[YOUR GOAL] Start with the first line of the data and end with the line that holds "The height and width of the screenshot is (299, 572)."; write out each one exactly.

[TASK INPUT]

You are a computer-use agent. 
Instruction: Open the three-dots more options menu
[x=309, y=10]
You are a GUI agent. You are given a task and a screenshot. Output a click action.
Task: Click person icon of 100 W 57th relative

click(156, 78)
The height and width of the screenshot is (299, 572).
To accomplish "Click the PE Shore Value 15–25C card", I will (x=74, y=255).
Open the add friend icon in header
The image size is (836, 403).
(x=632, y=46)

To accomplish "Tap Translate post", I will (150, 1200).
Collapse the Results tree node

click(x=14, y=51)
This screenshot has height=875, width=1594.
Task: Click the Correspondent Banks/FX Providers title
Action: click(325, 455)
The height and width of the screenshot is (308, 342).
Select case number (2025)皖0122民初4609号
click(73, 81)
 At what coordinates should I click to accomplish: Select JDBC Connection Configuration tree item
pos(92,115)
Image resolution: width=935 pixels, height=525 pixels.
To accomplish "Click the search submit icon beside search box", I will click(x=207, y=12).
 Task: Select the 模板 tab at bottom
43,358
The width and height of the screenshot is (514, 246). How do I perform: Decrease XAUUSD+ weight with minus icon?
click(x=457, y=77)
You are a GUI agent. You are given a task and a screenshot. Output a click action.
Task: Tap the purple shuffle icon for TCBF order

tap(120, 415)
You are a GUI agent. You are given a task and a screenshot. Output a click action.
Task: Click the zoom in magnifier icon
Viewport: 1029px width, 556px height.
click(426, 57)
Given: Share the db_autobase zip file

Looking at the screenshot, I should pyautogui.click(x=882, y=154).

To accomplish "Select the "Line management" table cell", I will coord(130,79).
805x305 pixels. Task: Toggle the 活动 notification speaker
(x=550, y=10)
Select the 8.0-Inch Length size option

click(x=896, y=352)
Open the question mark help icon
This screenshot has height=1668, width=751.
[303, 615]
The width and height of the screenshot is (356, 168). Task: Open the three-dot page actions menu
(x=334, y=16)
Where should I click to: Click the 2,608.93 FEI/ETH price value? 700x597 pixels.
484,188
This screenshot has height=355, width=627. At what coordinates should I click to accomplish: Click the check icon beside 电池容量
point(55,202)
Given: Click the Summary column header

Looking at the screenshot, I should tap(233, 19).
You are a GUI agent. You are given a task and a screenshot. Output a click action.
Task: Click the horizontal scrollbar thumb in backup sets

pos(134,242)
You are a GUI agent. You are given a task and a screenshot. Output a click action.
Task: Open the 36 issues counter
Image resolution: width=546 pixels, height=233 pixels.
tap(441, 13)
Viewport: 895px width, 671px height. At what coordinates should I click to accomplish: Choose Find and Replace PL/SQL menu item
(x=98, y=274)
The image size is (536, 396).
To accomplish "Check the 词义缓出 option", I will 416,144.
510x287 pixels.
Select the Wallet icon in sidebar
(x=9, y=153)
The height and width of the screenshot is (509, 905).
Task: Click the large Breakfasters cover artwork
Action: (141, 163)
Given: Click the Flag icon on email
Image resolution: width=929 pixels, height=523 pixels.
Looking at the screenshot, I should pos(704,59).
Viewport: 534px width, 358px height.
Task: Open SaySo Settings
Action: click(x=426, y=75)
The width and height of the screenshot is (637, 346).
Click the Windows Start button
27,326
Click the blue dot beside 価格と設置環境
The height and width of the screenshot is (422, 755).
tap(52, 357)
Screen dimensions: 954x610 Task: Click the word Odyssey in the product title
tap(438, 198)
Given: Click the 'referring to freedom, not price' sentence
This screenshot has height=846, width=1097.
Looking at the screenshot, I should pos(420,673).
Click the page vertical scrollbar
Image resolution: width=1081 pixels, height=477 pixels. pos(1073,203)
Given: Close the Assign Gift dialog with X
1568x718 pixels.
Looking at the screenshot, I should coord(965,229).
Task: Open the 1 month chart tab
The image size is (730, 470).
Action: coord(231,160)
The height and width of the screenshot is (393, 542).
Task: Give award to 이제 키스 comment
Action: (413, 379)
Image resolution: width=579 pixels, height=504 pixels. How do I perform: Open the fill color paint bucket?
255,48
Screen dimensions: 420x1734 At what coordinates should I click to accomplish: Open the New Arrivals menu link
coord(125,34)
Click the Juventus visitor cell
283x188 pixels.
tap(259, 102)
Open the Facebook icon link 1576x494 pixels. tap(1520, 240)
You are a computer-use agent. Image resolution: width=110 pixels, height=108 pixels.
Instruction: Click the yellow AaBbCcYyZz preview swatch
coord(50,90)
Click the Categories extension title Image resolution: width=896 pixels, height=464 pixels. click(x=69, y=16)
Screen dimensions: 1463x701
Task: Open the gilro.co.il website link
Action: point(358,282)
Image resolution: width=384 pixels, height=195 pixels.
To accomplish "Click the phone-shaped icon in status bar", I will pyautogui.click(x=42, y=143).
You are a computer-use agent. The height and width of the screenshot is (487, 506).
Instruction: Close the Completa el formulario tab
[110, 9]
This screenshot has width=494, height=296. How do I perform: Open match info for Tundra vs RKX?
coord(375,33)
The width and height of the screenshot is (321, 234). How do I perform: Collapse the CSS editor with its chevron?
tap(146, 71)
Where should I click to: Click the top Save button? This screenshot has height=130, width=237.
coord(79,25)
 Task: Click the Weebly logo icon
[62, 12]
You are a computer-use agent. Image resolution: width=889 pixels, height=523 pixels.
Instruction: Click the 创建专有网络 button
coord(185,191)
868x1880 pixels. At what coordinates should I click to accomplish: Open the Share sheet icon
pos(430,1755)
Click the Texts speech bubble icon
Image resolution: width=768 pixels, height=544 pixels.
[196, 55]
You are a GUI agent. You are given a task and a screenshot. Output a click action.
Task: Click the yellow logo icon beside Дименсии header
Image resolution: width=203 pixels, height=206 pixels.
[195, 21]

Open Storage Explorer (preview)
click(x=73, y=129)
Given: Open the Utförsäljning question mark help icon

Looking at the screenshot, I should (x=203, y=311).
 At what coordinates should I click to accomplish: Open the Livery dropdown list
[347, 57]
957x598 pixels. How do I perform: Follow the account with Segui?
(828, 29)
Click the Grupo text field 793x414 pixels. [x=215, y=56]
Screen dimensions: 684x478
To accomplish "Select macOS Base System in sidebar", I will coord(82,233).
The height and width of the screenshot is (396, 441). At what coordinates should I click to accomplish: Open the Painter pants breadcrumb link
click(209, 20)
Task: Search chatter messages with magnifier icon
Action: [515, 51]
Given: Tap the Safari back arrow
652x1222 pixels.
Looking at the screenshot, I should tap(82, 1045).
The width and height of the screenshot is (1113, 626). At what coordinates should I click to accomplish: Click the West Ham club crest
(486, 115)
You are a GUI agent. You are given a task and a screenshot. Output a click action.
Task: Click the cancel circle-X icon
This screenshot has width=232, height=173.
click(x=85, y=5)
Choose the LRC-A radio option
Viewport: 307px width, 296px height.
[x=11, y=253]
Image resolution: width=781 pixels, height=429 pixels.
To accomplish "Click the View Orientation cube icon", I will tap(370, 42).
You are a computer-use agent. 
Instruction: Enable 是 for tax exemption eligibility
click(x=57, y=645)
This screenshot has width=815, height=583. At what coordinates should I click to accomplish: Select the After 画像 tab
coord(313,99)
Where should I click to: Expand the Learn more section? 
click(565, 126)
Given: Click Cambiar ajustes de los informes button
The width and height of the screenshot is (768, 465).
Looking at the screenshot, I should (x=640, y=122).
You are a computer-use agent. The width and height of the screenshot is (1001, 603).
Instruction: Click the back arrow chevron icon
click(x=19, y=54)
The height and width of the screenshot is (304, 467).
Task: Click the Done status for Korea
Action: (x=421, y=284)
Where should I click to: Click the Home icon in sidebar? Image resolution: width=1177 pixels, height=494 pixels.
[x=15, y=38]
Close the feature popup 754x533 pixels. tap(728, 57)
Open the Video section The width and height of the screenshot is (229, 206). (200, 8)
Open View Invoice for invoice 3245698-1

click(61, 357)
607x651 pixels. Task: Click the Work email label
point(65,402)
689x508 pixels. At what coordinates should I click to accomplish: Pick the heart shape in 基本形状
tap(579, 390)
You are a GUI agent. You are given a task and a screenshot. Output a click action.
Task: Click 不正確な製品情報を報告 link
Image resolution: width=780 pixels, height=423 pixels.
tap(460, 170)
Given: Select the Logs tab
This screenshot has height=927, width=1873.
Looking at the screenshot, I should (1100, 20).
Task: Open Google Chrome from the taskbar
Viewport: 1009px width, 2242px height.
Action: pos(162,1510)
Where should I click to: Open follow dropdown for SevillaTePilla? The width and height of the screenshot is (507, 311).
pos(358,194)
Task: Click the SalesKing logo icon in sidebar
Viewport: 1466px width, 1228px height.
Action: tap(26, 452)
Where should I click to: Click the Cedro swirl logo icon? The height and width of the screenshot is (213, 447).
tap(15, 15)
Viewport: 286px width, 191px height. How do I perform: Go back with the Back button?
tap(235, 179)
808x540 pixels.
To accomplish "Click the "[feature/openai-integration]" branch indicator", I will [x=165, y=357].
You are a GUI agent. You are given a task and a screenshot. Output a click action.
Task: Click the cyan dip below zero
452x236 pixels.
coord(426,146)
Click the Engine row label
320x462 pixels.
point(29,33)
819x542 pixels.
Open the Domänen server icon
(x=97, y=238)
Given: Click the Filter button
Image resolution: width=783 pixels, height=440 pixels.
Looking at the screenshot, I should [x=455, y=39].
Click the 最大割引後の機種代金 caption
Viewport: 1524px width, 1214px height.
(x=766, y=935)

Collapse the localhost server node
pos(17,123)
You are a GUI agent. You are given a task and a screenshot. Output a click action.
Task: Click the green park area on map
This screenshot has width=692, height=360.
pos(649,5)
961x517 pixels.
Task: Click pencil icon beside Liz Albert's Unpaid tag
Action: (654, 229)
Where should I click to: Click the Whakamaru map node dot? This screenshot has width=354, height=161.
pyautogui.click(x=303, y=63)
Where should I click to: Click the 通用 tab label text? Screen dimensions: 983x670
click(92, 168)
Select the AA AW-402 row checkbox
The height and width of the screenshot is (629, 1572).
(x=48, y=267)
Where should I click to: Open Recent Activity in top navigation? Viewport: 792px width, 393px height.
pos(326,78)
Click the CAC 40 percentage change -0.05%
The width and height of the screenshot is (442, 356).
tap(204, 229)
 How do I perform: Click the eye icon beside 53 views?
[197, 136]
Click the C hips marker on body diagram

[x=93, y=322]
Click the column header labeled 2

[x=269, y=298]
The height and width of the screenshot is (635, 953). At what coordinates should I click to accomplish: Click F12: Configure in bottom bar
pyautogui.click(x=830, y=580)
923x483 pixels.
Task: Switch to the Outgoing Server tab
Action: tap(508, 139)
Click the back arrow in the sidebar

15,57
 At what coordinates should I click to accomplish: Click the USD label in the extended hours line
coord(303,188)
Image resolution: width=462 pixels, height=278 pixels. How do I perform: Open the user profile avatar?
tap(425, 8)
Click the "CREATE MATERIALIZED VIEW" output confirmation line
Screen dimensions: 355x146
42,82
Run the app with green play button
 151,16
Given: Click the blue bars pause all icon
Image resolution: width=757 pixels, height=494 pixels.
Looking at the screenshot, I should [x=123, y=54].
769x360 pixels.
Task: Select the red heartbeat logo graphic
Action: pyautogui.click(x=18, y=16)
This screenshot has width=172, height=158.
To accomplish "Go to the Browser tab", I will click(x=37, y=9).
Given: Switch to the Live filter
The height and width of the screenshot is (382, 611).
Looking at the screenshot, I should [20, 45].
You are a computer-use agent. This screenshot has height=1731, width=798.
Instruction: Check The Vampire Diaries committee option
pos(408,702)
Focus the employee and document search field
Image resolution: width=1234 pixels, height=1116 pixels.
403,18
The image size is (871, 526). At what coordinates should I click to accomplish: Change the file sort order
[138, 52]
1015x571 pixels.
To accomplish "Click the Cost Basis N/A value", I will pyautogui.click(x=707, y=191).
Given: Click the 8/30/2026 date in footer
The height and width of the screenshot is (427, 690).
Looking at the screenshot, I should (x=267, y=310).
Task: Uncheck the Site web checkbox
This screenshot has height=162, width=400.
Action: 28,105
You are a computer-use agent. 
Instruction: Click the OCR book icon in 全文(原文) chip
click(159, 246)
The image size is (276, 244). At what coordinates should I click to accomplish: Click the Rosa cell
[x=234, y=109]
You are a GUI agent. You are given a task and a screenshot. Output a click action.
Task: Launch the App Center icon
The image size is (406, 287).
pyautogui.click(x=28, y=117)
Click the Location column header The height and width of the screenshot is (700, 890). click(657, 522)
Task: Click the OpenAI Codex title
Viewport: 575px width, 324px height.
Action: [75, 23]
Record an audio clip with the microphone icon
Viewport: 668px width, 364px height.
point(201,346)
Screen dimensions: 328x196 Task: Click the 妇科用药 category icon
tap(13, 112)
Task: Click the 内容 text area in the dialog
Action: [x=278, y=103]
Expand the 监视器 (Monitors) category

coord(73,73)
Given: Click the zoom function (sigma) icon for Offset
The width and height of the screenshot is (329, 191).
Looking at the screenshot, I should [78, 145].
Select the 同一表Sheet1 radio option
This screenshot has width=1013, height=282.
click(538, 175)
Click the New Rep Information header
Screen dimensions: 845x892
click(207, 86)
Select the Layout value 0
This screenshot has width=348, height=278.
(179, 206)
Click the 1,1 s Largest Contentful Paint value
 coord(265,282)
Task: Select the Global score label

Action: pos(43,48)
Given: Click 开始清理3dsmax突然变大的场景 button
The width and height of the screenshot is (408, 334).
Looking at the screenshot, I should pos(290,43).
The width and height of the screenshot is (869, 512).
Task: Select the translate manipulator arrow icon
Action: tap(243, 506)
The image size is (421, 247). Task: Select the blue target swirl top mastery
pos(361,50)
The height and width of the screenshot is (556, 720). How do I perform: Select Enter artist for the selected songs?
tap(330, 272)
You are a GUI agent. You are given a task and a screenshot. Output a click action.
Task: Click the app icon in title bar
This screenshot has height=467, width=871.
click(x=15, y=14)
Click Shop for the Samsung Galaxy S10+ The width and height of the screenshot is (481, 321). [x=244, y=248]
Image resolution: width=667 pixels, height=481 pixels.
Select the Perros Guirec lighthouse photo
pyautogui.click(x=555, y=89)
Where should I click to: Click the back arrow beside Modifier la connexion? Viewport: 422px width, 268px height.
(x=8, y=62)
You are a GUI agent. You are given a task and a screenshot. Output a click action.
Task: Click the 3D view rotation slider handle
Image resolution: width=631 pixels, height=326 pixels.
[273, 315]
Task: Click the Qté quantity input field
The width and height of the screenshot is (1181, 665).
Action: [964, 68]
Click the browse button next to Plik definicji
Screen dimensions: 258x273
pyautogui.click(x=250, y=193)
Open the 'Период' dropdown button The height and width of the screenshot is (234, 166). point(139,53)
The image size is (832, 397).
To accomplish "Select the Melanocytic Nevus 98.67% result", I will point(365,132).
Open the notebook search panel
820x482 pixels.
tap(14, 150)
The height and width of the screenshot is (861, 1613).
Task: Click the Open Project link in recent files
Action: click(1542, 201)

[ANSWER TO THIS EXERCISE]
You are a computer-use agent. 
Instruction: Open the three-dots more options menu
[x=309, y=10]
You are a GUI agent. You are given a task and a screenshot. Output a click action.
Task: Click person icon of 100 W 57th relative

click(156, 78)
The height and width of the screenshot is (299, 572).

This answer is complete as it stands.